Source data start

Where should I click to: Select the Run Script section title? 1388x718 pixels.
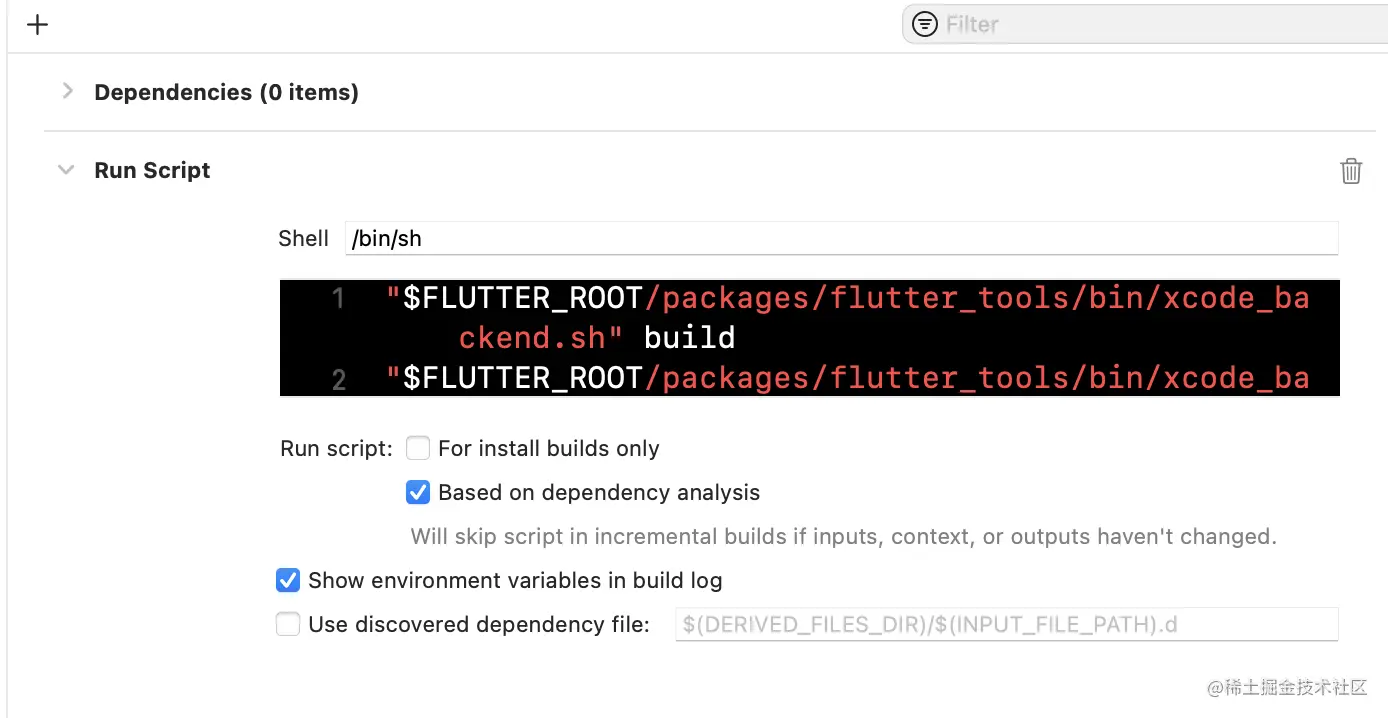click(x=152, y=170)
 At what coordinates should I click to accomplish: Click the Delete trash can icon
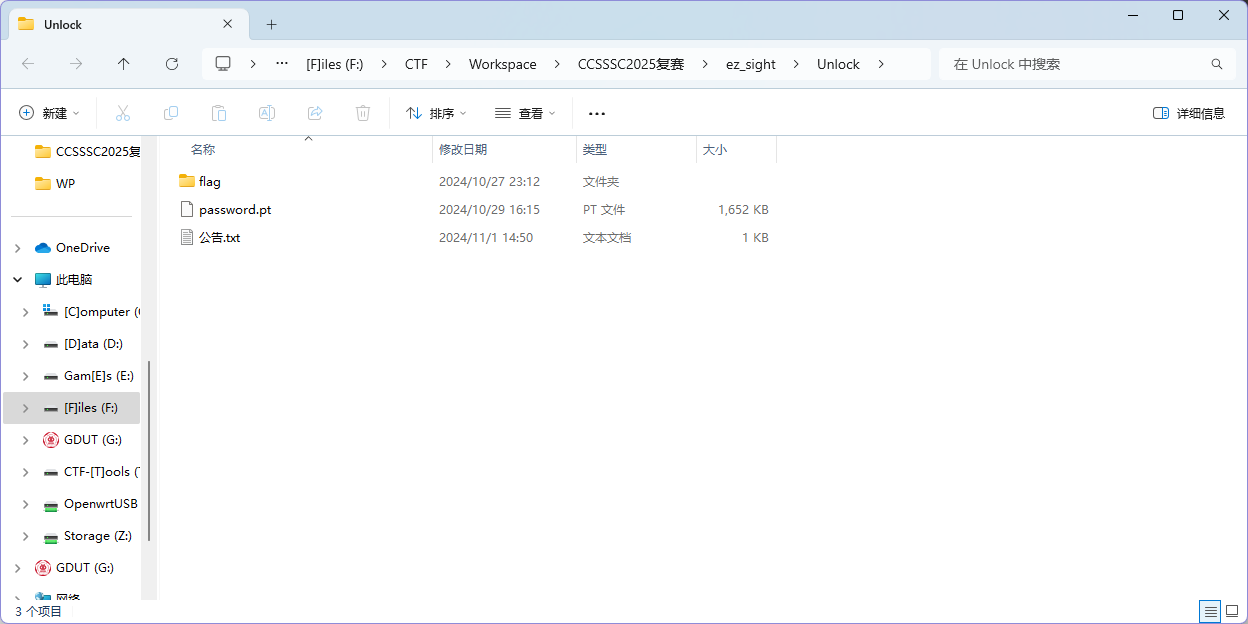coord(363,113)
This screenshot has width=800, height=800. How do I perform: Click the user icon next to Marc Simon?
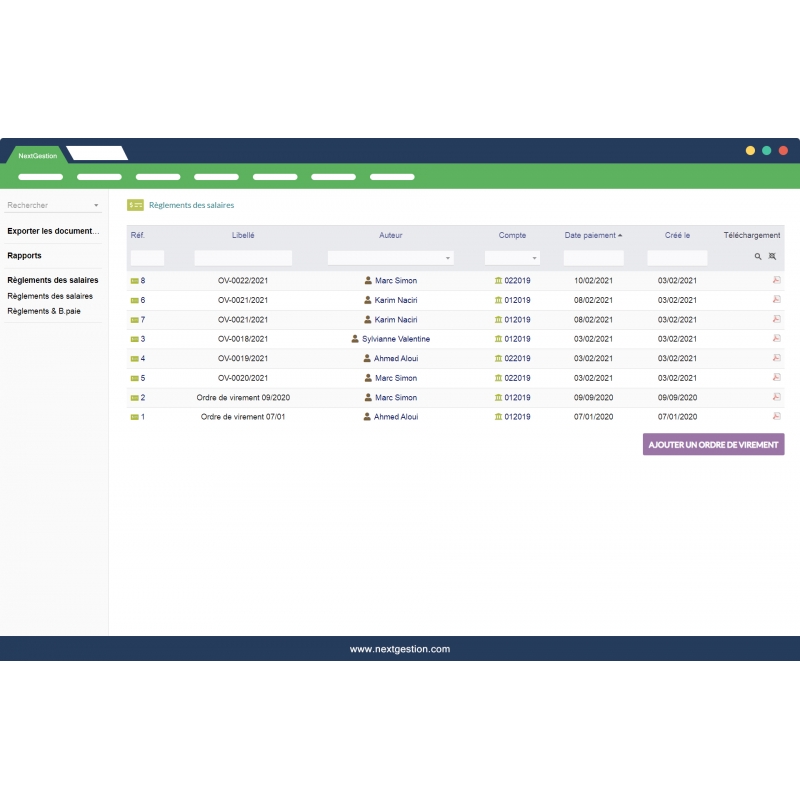[370, 281]
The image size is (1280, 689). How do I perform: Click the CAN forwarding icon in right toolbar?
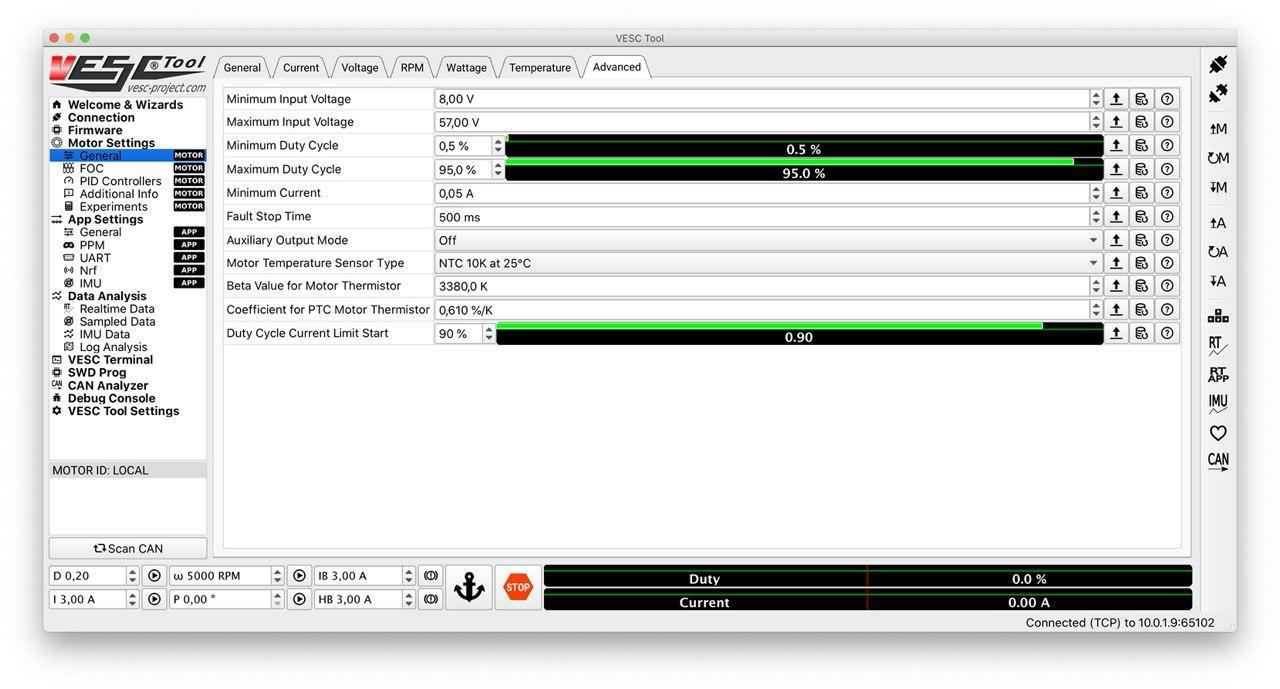click(x=1217, y=461)
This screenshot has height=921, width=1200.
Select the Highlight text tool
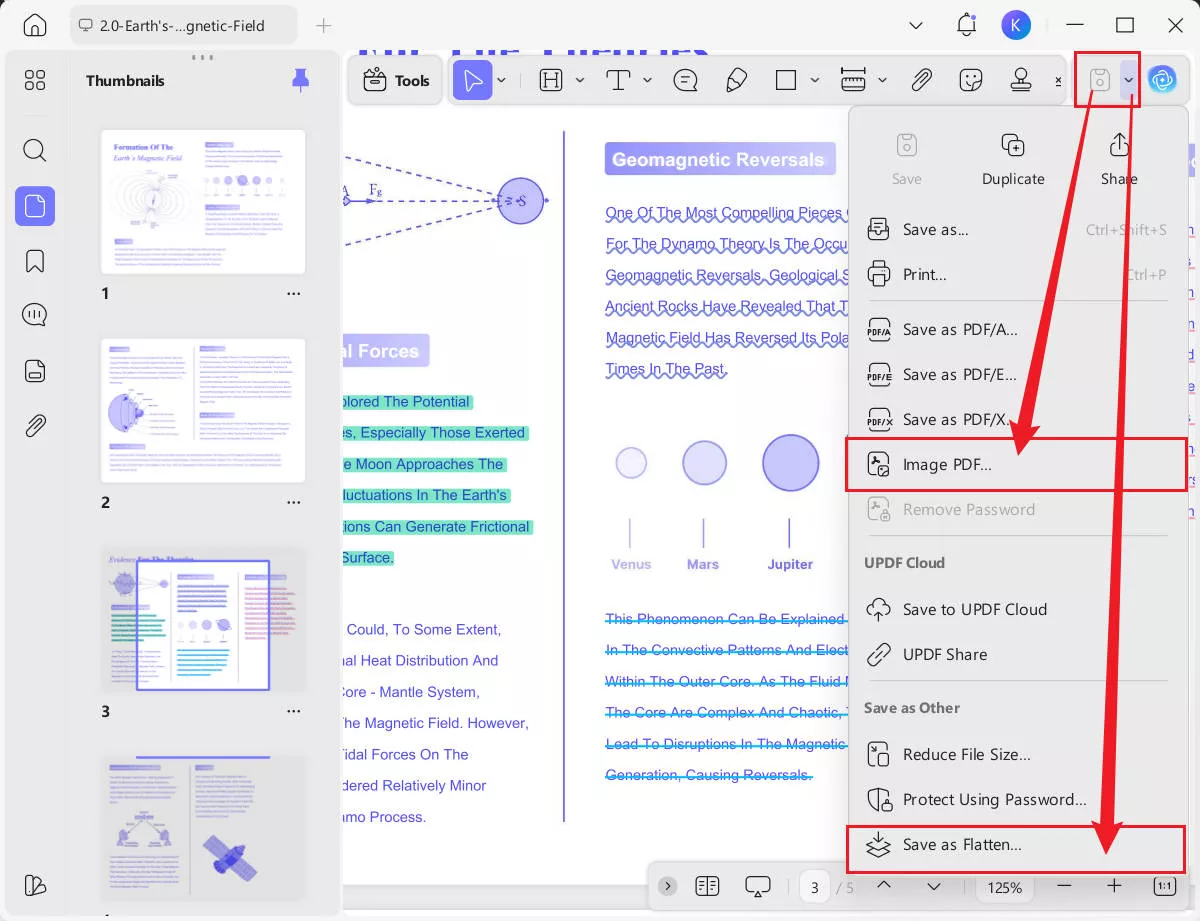coord(551,80)
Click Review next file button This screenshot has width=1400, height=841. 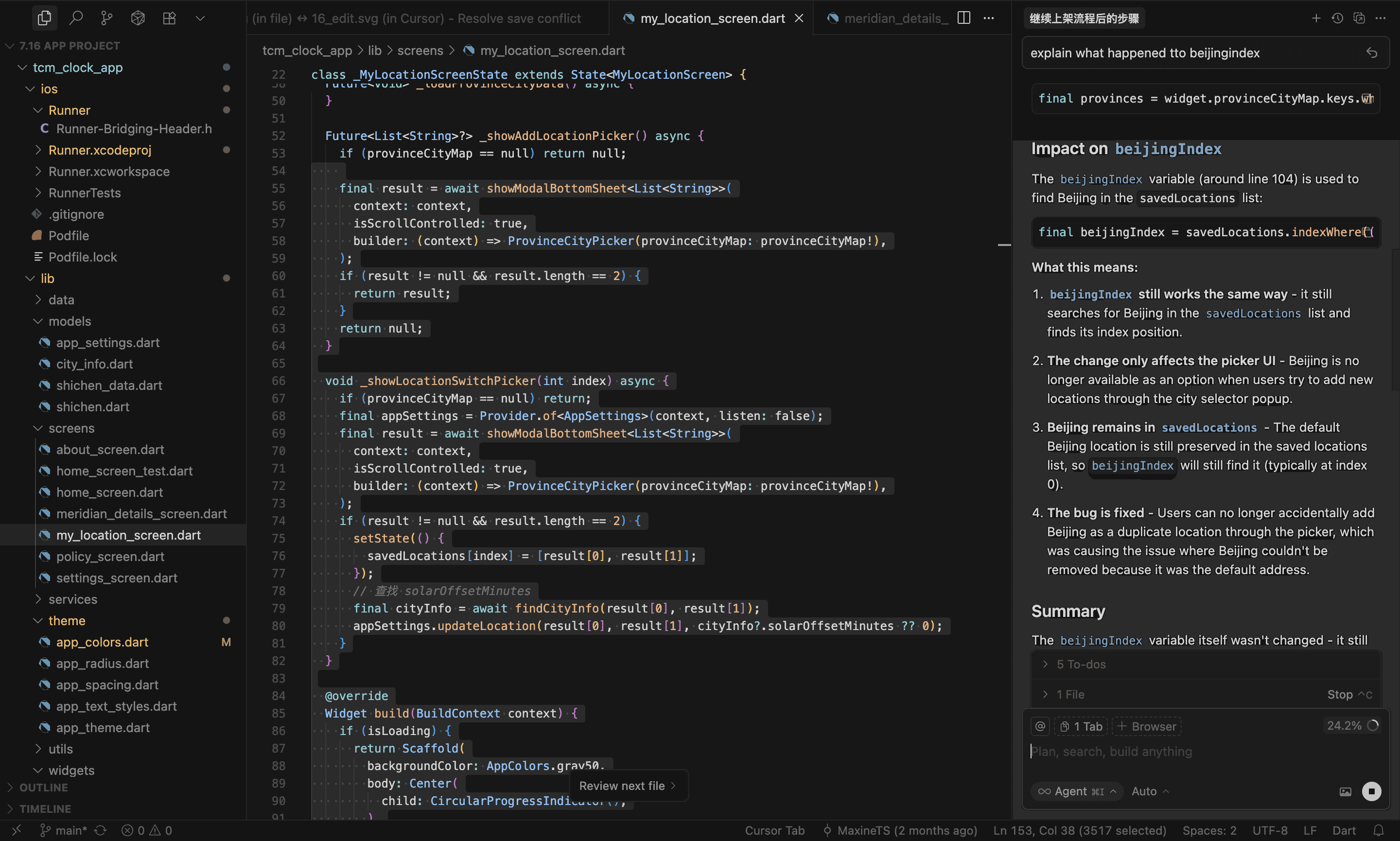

Source data end

# What you should do
Rewrite all of the data above, swapping every "screenshot" for "screen capture" and keeping everything else the same. Leave the pictures out.

# Written answer
Where should I click to: Select the Run Script section title? 1388x718 pixels.
click(x=152, y=170)
 At what coordinates should I click to accomplish: Click the Delete trash can icon
coord(363,113)
This screen capture has width=800, height=800. How do I perform: Click the user icon next to Marc Simon?
[370, 281]
The image size is (1280, 689). How do I perform: Click the CAN forwarding icon in right toolbar?
click(x=1217, y=461)
This screen capture has height=921, width=1200.
Select the Highlight text tool
coord(551,80)
Click Review next file button This screen capture has width=1400, height=841. 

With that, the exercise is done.